Sutures have long been a part of both major and minor surgeries, and self-dissolving ones are the key to closing off wounds, especially inside the body.  But it’s worth noting that no suture used in Canada today for any reason is approved by Health Canada for cosmetic procedures.  Health practitioners are allowed to use PDOs for cosmetic purposes in what is called an “off-label use” of a medical device, but advertising such a practice is prohibited.  It sort of makes you wonder.  Why would a procedure be allowed to take place yet not allowed to be advertised?  Maybe because off-label use means it hasn’t been tested and evaluated by Health Canada as being safe for the purpose intended.  So I guess the non-advertising is the compromise.  Even so, there are clinics that fish for patients on platforms like TicTok and Instagram that come close to violating the prohibition on advertising, some even claiming that their “threads” are, in fact, approved by Health Canada for use in the procedure.  They are not.

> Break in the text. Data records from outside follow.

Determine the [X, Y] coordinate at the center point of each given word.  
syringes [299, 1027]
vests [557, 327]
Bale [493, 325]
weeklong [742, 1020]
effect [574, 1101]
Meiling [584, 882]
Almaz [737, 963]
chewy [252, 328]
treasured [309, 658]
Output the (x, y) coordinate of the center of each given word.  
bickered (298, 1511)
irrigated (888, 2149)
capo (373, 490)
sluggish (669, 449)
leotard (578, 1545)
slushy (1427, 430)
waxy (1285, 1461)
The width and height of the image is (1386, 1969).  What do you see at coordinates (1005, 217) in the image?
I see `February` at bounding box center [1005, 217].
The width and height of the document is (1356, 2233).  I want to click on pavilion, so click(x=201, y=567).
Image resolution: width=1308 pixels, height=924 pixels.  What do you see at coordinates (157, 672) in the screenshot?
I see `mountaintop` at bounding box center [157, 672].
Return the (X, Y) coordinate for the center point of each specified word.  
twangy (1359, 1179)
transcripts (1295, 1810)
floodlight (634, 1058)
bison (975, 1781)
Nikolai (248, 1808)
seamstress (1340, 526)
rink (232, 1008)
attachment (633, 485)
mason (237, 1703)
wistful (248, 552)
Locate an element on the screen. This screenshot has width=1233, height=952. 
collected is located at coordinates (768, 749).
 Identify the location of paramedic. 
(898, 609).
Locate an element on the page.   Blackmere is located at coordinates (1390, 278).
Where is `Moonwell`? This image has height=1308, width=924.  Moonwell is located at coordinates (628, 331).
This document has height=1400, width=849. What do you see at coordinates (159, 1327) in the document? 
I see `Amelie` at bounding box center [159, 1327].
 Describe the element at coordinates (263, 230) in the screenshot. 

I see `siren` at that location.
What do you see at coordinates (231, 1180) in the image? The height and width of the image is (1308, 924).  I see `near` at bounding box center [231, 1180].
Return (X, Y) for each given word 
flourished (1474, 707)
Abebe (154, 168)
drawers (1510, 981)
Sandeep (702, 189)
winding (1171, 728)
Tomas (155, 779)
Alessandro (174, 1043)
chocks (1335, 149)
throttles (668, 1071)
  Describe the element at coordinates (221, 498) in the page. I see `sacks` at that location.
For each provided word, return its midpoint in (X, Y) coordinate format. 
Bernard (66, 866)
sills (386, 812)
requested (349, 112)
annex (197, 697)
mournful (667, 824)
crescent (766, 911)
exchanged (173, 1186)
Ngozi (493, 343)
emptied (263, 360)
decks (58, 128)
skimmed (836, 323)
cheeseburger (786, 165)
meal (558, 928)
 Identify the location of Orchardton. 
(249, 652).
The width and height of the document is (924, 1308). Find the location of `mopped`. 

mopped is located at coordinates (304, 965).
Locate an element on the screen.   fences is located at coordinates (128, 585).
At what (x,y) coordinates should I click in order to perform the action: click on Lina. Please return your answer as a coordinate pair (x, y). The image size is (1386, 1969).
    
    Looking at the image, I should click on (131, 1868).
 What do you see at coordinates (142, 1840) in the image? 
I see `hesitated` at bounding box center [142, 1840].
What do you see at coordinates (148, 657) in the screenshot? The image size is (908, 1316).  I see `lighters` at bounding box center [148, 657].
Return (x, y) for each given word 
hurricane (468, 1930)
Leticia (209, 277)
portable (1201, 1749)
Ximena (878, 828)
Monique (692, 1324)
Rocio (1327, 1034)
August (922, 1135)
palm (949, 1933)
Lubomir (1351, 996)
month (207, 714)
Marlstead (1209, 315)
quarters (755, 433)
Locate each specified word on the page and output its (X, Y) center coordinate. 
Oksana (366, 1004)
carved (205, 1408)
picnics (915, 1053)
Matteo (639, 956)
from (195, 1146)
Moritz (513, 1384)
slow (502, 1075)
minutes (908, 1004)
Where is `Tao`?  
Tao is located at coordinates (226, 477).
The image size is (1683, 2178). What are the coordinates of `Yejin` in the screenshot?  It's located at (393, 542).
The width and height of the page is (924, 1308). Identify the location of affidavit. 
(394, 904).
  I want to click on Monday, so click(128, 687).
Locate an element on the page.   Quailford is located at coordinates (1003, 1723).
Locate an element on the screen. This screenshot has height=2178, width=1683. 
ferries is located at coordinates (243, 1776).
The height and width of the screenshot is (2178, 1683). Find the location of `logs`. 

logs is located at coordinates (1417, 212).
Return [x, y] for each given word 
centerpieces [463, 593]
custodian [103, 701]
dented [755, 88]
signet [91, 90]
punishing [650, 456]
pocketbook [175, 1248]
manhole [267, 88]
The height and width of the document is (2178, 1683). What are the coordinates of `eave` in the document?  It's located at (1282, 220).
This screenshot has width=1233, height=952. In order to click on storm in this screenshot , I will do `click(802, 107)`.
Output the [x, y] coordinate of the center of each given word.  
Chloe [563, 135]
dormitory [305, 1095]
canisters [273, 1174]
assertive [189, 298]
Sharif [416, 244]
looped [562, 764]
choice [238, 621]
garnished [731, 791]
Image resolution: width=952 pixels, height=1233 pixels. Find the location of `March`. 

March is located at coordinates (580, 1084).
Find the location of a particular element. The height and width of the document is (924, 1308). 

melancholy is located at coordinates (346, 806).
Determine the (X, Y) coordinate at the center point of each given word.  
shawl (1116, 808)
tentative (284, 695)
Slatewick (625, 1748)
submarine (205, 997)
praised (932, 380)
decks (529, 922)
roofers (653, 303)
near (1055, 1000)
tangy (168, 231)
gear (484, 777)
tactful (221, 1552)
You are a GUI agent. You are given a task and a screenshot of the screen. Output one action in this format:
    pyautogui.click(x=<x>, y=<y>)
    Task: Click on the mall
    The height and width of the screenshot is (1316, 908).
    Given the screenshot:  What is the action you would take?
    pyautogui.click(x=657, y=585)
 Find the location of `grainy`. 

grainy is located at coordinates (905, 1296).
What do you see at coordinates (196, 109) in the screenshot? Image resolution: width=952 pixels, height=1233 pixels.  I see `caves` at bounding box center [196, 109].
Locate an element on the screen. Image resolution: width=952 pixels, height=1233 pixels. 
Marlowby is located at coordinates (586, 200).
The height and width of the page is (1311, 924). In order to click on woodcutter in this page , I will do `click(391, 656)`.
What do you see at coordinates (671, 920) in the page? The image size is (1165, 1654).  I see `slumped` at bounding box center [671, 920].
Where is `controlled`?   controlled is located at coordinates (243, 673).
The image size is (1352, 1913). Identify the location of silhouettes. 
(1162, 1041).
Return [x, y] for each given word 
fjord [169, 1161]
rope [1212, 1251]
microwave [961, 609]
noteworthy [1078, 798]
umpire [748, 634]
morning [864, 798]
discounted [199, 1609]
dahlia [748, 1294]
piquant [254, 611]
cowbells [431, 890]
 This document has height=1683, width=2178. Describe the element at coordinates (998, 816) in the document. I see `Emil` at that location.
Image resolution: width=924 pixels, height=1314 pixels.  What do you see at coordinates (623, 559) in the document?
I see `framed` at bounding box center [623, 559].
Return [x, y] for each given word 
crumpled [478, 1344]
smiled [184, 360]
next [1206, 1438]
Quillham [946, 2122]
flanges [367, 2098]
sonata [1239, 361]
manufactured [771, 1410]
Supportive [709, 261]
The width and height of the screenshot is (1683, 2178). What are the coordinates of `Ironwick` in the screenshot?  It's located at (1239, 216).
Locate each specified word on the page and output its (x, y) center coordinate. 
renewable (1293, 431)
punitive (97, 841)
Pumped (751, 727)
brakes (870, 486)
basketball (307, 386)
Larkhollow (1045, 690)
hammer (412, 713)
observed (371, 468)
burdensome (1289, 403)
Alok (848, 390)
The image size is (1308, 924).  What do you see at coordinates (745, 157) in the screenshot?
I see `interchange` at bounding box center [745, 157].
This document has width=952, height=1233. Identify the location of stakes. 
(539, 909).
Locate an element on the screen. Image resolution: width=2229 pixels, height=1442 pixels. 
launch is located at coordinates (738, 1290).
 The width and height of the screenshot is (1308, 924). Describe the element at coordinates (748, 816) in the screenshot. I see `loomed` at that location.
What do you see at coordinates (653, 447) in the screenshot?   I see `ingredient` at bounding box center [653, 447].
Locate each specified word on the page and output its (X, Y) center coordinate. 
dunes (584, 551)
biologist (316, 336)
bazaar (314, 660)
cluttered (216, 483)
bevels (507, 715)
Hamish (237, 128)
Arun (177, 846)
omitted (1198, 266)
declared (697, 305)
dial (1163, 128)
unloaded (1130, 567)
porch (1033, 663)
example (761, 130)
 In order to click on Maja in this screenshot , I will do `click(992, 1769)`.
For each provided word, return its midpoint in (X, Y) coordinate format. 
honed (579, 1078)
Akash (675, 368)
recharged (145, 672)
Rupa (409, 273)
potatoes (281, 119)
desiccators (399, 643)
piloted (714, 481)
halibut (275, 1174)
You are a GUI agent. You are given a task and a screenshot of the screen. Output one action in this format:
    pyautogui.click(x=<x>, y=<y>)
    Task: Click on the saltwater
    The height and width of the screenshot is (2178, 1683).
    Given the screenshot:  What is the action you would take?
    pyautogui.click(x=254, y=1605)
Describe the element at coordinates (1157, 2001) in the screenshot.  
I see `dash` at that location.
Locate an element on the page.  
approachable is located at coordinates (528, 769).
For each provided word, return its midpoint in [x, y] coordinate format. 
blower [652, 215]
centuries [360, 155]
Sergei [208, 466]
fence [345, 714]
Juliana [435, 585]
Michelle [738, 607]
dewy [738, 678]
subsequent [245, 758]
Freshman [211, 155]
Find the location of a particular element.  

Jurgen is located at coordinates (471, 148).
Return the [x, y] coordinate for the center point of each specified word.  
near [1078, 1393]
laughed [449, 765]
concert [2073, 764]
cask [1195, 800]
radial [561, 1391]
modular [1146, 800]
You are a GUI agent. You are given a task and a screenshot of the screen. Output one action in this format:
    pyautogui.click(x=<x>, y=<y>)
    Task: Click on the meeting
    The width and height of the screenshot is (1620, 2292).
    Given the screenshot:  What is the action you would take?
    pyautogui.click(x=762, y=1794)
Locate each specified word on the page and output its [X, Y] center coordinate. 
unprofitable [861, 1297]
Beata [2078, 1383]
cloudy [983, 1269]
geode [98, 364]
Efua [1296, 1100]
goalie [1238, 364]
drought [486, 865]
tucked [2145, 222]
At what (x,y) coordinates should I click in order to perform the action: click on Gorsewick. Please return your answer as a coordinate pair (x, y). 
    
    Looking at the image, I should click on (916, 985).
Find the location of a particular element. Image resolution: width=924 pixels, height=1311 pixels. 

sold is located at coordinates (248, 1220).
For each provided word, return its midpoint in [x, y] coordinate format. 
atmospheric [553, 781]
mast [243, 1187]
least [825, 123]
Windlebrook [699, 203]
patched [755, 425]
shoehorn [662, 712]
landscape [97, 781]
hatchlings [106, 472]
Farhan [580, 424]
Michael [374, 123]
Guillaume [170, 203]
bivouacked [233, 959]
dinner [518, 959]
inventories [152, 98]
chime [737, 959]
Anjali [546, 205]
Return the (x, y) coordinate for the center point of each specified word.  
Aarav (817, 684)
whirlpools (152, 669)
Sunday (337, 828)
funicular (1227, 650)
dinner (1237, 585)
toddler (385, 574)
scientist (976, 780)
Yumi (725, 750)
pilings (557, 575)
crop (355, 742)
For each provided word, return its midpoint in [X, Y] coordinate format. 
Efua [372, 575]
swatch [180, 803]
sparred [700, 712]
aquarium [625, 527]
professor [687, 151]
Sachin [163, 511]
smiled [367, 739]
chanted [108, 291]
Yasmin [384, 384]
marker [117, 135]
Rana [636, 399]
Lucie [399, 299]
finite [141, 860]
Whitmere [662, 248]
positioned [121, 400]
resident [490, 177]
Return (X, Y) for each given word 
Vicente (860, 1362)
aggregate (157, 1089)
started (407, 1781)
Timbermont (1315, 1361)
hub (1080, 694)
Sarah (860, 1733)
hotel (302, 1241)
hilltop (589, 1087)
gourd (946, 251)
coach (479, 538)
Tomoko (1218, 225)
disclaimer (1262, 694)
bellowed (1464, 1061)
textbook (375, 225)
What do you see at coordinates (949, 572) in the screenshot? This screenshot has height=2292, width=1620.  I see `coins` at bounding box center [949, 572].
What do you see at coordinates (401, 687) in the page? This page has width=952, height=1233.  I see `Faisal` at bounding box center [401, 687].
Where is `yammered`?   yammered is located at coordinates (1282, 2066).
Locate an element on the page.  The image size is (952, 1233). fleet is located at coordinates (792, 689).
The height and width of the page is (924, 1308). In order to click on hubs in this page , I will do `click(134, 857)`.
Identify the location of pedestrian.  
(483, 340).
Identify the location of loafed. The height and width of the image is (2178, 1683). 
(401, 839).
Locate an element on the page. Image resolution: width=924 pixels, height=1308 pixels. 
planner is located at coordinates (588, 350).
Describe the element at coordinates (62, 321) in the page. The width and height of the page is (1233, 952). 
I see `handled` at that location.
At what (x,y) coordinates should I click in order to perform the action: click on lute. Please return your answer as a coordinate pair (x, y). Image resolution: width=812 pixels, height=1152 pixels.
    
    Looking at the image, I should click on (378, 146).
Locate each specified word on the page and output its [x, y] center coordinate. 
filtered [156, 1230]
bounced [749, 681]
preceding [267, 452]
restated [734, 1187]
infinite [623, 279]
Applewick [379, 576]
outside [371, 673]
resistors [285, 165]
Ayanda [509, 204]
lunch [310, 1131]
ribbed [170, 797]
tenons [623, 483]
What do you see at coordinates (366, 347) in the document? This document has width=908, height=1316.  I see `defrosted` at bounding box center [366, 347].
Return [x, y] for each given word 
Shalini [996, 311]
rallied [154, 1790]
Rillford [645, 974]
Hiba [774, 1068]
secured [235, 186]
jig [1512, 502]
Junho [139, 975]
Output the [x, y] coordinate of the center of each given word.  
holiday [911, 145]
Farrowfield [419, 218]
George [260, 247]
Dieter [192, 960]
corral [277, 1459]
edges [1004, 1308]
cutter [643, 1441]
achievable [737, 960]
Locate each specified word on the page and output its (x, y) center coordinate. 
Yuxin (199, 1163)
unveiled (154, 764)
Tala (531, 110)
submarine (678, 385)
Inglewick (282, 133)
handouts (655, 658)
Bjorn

To me, it sounds pretty sleazy, and I can see the litigants lining up for lawsuits of varying degrees in the future, if not right now, when things go wrong, as they do.

As time goes by, more and more people are getting the procedure done, meaning that over time, more and more people have discovered that the procedure either didn’t work or worked negatively against them by prompting other skin issues, like dimpling, to occur.  Some people have literally spent thousands yet discern no appreciable results for the money spent.  It seems to me that more careful scrutiny of this practice might be in order.

How is it that a procedure can be performed in Canada using materials not approved for purpose by Health Canada?  Canadians can’t buy nail clippers or buy milk and vegetables without some level of Health Canada approval.  Why would it be any different for a procedure involving a needle at the end of a tube laying down barbed thread inside your face?

I was looking in the mirror this morning, as I do all mornings, and decided that my face was a bit uneven.  Hell, it’s a lot uneven.

In my case, I guess that’s the way she’s gonna stay.